[Saved data entries]
■ ■ ■ ■

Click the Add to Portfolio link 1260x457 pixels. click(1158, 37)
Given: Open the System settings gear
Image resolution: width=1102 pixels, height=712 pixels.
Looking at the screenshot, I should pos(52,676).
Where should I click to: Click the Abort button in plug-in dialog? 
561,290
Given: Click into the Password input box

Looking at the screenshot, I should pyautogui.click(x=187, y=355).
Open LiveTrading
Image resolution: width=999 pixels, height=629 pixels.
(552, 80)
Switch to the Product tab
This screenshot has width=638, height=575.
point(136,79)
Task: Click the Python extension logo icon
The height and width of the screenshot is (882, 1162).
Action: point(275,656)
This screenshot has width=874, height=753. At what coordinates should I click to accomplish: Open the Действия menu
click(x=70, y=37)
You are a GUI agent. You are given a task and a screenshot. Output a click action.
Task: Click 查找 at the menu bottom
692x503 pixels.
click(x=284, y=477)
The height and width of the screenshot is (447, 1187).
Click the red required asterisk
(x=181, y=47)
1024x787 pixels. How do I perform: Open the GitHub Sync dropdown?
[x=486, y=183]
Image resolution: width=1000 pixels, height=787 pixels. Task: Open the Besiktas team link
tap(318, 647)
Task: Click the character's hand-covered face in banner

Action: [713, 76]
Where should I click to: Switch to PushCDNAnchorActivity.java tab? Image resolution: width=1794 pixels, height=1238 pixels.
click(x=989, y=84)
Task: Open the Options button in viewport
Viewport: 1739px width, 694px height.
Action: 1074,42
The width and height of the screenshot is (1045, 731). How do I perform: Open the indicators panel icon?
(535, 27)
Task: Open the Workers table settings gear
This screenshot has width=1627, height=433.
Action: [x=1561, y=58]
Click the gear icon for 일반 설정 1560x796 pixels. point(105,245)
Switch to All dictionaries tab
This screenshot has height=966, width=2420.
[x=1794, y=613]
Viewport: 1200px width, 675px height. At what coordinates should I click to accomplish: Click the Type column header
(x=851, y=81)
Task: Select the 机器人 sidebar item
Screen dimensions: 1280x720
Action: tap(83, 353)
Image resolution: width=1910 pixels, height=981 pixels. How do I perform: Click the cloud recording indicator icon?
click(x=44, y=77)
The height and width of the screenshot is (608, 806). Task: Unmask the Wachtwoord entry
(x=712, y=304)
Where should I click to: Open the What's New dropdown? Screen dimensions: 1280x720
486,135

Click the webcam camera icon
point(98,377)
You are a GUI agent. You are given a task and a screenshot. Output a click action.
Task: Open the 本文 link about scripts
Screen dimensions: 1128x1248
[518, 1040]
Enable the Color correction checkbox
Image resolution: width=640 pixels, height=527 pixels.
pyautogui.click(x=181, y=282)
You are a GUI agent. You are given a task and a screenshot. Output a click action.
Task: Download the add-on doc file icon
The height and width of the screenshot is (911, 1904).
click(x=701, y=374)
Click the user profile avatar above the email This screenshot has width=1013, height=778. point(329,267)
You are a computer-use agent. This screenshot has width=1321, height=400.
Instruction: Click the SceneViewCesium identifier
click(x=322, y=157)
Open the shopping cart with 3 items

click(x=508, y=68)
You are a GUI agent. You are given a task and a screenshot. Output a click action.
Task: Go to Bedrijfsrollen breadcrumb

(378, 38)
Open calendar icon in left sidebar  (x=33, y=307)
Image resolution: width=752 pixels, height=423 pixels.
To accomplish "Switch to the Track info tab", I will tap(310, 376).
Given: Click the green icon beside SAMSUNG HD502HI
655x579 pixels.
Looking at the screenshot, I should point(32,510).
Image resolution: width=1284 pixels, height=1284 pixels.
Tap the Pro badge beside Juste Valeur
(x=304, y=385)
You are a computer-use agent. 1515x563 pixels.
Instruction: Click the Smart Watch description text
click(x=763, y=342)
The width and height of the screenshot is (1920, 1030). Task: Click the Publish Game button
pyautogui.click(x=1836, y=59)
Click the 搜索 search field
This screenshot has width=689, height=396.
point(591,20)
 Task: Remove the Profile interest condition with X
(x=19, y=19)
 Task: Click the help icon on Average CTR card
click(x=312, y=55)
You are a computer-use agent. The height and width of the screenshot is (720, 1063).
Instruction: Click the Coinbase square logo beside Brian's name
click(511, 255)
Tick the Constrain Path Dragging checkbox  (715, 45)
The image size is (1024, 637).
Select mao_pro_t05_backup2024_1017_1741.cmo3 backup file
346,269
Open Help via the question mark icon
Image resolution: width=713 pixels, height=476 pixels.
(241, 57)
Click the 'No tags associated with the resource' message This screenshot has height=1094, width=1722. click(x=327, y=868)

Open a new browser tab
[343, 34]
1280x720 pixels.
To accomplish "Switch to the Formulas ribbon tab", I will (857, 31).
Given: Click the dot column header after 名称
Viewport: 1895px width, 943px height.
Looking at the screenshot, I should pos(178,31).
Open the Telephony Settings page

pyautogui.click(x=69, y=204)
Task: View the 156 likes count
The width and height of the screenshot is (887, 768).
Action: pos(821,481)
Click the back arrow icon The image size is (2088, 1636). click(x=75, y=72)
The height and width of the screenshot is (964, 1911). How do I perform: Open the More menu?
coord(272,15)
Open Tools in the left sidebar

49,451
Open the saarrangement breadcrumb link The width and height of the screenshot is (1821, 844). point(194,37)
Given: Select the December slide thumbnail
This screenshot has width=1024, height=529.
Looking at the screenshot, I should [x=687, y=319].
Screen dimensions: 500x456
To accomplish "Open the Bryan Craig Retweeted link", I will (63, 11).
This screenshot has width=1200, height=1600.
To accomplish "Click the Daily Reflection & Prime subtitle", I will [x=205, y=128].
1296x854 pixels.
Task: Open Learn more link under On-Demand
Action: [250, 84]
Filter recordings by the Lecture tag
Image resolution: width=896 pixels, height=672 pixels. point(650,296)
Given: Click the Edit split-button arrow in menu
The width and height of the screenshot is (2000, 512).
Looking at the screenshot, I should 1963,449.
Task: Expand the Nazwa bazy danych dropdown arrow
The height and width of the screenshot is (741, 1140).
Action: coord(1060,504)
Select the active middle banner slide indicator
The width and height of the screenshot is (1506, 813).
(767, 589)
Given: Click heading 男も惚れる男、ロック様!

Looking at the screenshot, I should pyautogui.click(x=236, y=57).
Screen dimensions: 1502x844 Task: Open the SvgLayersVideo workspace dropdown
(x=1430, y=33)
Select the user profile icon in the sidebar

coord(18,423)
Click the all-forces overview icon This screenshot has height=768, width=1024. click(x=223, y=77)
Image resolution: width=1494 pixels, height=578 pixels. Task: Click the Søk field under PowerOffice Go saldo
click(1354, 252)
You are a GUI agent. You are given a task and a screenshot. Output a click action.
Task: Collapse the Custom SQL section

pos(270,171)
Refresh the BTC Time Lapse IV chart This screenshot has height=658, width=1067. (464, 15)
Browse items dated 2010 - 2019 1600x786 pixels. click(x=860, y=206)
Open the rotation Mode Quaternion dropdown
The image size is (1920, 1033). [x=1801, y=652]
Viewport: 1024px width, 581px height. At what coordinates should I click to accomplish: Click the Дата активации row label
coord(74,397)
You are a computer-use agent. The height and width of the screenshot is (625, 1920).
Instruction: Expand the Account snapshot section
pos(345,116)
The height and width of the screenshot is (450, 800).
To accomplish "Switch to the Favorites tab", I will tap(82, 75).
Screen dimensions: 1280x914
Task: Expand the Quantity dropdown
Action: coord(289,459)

■ ■ ■ ■

Task item => Only the line that contains "Task: Expand the Nazwa" and the lines after it, through the end of the data above, are to be repeated exactly.

Answer for the task =>
Task: Expand the Nazwa bazy danych dropdown arrow
The height and width of the screenshot is (741, 1140).
Action: coord(1060,504)
Select the active middle banner slide indicator
The width and height of the screenshot is (1506, 813).
(767, 589)
Given: Click heading 男も惚れる男、ロック様!

Looking at the screenshot, I should pyautogui.click(x=236, y=57).
Screen dimensions: 1502x844 Task: Open the SvgLayersVideo workspace dropdown
(x=1430, y=33)
Select the user profile icon in the sidebar

coord(18,423)
Click the all-forces overview icon This screenshot has height=768, width=1024. click(x=223, y=77)
Image resolution: width=1494 pixels, height=578 pixels. Task: Click the Søk field under PowerOffice Go saldo
click(1354, 252)
You are a GUI agent. You are given a task and a screenshot. Output a click action.
Task: Collapse the Custom SQL section

pos(270,171)
Refresh the BTC Time Lapse IV chart This screenshot has height=658, width=1067. (464, 15)
Browse items dated 2010 - 2019 1600x786 pixels. click(x=860, y=206)
Open the rotation Mode Quaternion dropdown
The image size is (1920, 1033). [x=1801, y=652]
Viewport: 1024px width, 581px height. At what coordinates should I click to accomplish: Click the Дата активации row label
coord(74,397)
You are a computer-use agent. The height and width of the screenshot is (625, 1920).
Instruction: Expand the Account snapshot section
pos(345,116)
The height and width of the screenshot is (450, 800).
To accomplish "Switch to the Favorites tab", I will tap(82, 75).
Screen dimensions: 1280x914
Task: Expand the Quantity dropdown
Action: coord(289,459)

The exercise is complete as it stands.